Come ci ha spiegato M.,uno dei pochi negozianti rimasti nella città vecchia, all’interno dell’area H2, i palestinesi possono percorrere alcune strade solamente a piedi, altre anche in automobile, mentre altre ancora sono del tutto inaccessibili.  Per questo può capitare che per percorrere distanze molto brevi sulla mappa, si è costretti a prolungare il percorso di diversi chilometri. Inoltre innumerevoli check point interrompono la maggior parte delle vie di comunicazione.

La sensazione, mentre si attraversa la parte occupata, è quella di camminare in una città fantasma – non a caso c’è una via soprannominata “ghost street”- in cui il largo impiego di militari è solo un pretesto per far sentire imprigionati i palestinesi in un luogo di cui sono già stati espropriati. Giovani militari stanno a proteggere una follia securitaria collettiva, difendono le recinzioni del vuoto che il progetto sionista ha creato, una precisa progettazione che costantemente preme e schiaccia il popolo palestinese.

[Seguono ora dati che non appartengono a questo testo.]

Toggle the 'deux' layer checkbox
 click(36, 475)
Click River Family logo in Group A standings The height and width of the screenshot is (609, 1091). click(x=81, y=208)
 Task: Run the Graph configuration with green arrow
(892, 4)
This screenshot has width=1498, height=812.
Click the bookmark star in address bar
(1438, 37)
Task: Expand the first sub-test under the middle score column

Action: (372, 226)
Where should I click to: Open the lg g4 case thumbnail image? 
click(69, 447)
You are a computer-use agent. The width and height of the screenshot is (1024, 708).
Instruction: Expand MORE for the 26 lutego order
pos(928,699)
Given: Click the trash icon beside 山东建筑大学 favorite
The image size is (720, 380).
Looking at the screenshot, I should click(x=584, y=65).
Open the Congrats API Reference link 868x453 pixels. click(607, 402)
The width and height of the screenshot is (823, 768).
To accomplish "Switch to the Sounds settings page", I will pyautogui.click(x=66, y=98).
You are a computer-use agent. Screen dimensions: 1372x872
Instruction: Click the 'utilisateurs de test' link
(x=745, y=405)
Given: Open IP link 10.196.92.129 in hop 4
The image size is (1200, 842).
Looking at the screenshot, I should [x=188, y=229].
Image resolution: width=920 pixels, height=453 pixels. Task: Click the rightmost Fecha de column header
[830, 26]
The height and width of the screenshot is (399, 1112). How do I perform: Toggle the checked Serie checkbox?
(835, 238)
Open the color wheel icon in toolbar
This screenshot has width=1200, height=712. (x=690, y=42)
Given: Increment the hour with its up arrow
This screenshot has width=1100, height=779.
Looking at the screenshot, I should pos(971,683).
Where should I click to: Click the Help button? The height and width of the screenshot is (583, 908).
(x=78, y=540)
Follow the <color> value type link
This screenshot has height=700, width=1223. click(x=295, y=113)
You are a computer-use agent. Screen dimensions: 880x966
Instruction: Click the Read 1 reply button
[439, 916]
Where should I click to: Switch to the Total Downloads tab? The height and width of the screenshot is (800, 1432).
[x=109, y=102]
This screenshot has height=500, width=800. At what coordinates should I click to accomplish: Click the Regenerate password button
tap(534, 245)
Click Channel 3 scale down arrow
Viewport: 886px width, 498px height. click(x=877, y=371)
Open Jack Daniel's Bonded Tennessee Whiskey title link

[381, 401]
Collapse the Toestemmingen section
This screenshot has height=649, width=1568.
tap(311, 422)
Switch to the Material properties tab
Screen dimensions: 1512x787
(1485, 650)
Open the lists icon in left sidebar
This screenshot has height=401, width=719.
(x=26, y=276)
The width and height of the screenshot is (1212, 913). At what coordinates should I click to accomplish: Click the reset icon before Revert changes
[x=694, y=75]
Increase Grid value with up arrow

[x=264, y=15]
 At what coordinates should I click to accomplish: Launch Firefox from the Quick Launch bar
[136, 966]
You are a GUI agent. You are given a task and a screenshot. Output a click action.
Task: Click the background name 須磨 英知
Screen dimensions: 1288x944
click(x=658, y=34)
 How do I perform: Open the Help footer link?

È abominevole pensare che tutta questa crudeltà sia stata messa in atto per uno spazio totalmente vuoto, un territorio che viene utilizzato come museo a cielo aperto in cui i turisti sionisti vengono a vedere perché sia necessario scacciare gli arabi che si “ostinano ad esistere”, dove i giovani soldati vengono addestrati  immaginando un nemico che si annida ovunque.

Quando abbiamo raggiunto il check point per entrare nella ghoststreet, la nostra guida aveva già iniziato a spogliarsi prima ancoradi superare i tornelli, abituato alla serie di rigidi controlli dei militari: spesso capita infatti che le persone vengano costrette a stare in mutande, aspettando di ricevere il permesso di superare il check point. La violenza qui sembra essere ormai una cosa normalizzata: una scena ci ha particolarmente colpito, ad un checkpoint un soldato israeliano in servizio giocava sorridendo con due bambini, permettendo loro di toccare il secondo caricatore del fucile automatico che lui aveva in mano.

Nella parte occupata della città vivono ancora alcune famiglie palestinesi che vengono sottoposte a censimenti quotidiani, durante i quali, in caso di mancata risposta o di momentanea assenza per qualsivoglia motivo, coloro che non sono presenti perdono la propria casa. Ad Hebron, se ti ammali e sei costretto a trascorrere alcune notti ricoverato in ospedale, vieni privato della casa. Per questi motivi le famiglie, costrette a lasciare sempre qualcuno a presenziare per non vedersi espropriate dei propri beni, non escono mai tutte assieme dalla loro abitazione.

In questa città emblema dei conflitti, delle follie e delle contraddizioni che quotidianamente caratterizzano la vita della popolazione palestinese, abbiamo incontrato Nisreen, pittrice palestinese che, rischiando molto data l’estrema vicinanza della propria abitazione con gli insediamenti israeliani, accoglie i visitatori internazionali per testimoniare loro la vita di soprusi che, assieme ai suoi figli, è costretta a subire e gli abusi quotidiani perpetuati nei loro confronti dai coloni. Ci ha raccontato di suo marito Hashem, medico palestinese, morto nel 2015 a causa di un’insufficienza cardiaca: non fu permesso all’ambulanza disuperare i check point della città vecchia e di raggiungerlo per salvargli la vita. È impossibile descrivere la grandezza della sua ospitalità: ci ha impressionato la forza che questa donna ha dimostrato, trattando argomenti che per lei risultano sicuramente essere ferite ancora aperte e dolenti. Con questo link è possibile vedere il video che lei stessa ci ha mostrato, una storia di Hashem che raccoglie sia spezzoni di alcune sue interviste ad opera di un gruppo di italiani cui lui aveva fatto da guida ad Hebron, sia la storia della sua morte. https://www.youtube.com/watch?v=8OquULShNX4&feature=share

Facciamo nostro il suo invito, venite a vedere con i vostri occhi quello che accade qui perché le parole non sono sufficienti a farlo comprendere.